§ **Exercise details**:
Transcribe exactly the lines from the one containing "Close the Cornes pour guidon de vélo tab" through the end of the entries, including both the first and the last, and nothing else.

** Data records follows **

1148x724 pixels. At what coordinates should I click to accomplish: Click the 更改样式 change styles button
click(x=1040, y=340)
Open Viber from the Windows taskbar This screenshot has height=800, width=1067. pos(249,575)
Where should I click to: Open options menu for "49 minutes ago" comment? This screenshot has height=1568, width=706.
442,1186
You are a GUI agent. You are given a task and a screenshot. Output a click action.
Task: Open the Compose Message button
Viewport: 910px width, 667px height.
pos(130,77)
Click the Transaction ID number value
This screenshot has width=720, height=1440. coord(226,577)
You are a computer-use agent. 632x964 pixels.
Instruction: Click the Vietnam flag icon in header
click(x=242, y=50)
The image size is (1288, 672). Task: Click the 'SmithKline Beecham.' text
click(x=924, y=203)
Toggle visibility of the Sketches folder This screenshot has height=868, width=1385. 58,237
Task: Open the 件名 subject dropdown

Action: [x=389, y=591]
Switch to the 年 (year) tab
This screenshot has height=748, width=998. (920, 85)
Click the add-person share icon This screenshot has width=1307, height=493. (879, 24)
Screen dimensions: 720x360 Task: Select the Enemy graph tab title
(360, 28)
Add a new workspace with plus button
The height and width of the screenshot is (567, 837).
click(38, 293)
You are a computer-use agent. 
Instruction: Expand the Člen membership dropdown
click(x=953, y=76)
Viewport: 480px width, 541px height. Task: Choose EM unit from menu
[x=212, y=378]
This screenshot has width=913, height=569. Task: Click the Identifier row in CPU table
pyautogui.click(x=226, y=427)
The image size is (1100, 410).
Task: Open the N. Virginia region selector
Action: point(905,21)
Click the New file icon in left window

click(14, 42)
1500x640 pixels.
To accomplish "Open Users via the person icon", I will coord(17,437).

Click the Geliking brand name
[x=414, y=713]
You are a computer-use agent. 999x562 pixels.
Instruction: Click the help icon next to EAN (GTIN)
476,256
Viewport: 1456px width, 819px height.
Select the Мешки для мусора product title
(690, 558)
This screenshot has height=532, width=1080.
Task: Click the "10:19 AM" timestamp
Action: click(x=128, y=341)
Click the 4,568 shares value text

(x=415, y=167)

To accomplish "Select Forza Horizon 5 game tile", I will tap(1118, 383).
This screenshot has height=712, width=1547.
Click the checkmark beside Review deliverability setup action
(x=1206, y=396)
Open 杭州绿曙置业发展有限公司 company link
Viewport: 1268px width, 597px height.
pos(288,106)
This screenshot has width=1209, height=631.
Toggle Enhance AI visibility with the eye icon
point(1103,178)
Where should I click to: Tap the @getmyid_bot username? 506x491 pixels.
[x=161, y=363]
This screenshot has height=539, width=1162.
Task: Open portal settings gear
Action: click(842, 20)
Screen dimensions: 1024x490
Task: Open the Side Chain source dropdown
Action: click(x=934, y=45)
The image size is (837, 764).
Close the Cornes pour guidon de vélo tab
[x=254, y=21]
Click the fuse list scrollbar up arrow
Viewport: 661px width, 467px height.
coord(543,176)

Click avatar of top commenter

** End of Data records **

§ **Result below**:
Close the Cornes pour guidon de vélo tab
[x=254, y=21]
Click the fuse list scrollbar up arrow
Viewport: 661px width, 467px height.
coord(543,176)

Click avatar of top commenter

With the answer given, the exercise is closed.